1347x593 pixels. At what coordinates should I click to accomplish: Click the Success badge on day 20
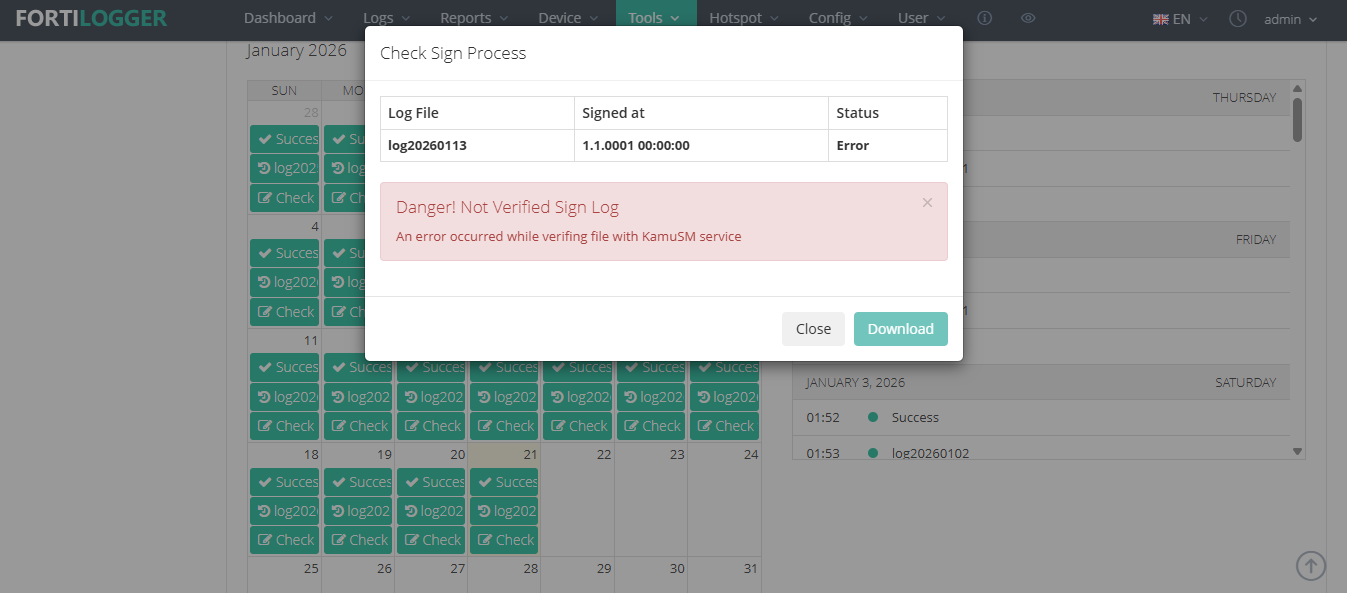tap(431, 482)
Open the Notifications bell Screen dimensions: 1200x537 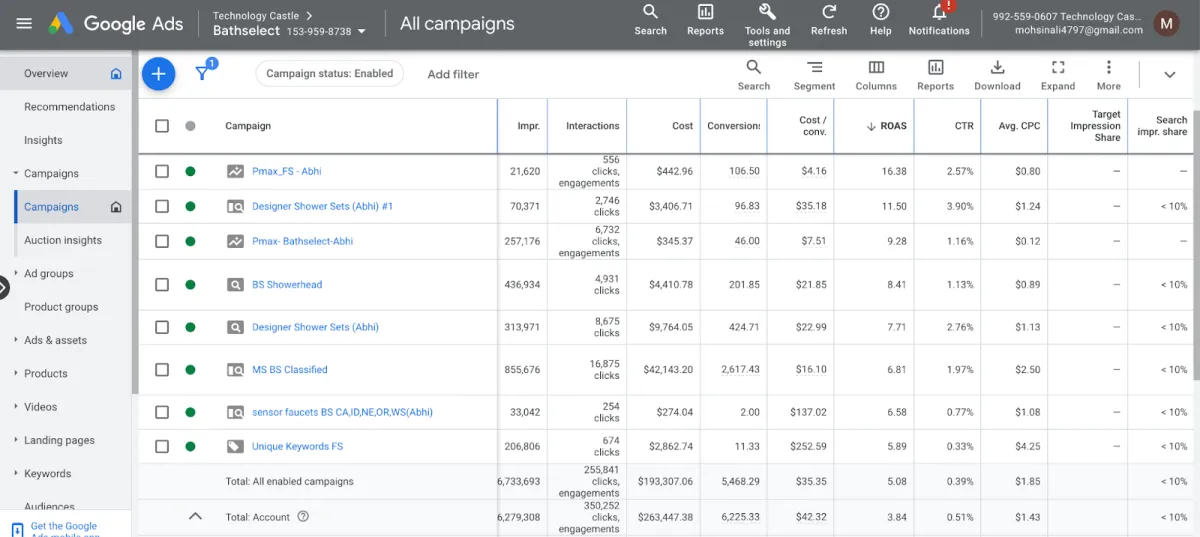click(938, 14)
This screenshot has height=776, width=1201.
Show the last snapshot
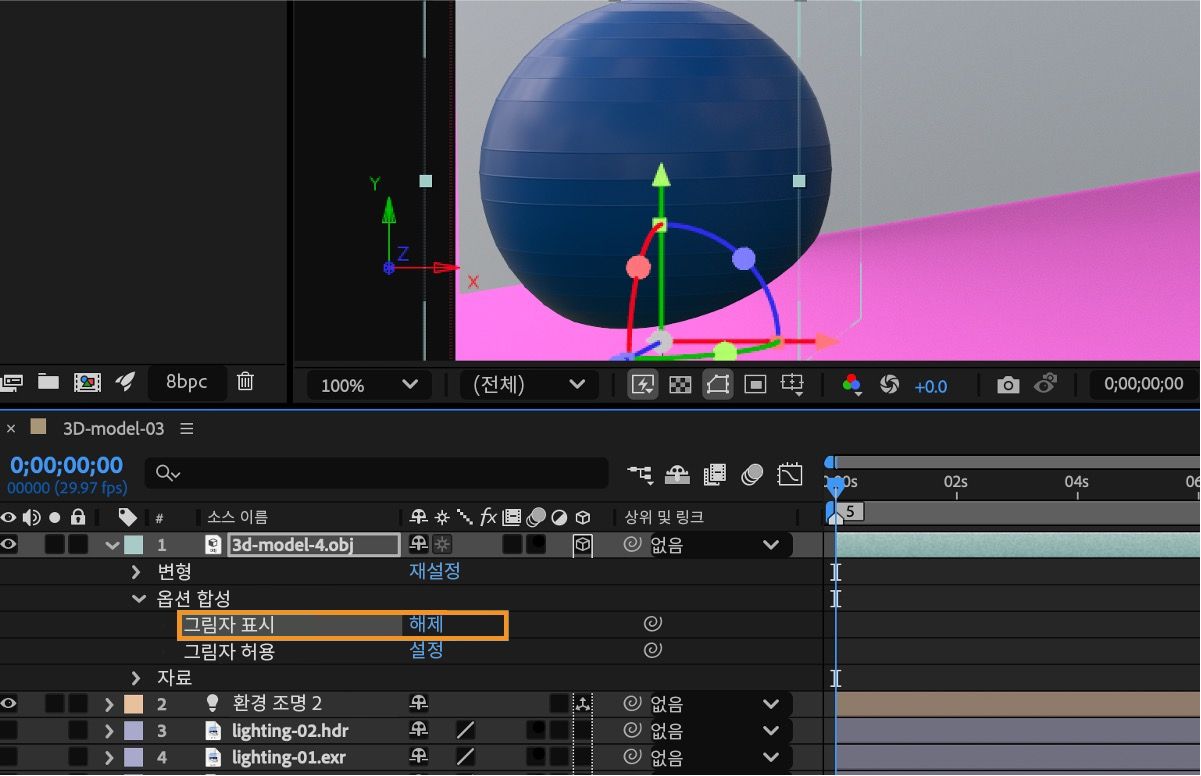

TRY IT => Output the line containing "This screenshot has height=776, width=1201." along with every line after it to the end of the material, exactly as written, but without pictures.

WORKED SOLUTION =>
This screenshot has height=776, width=1201.
Show the last snapshot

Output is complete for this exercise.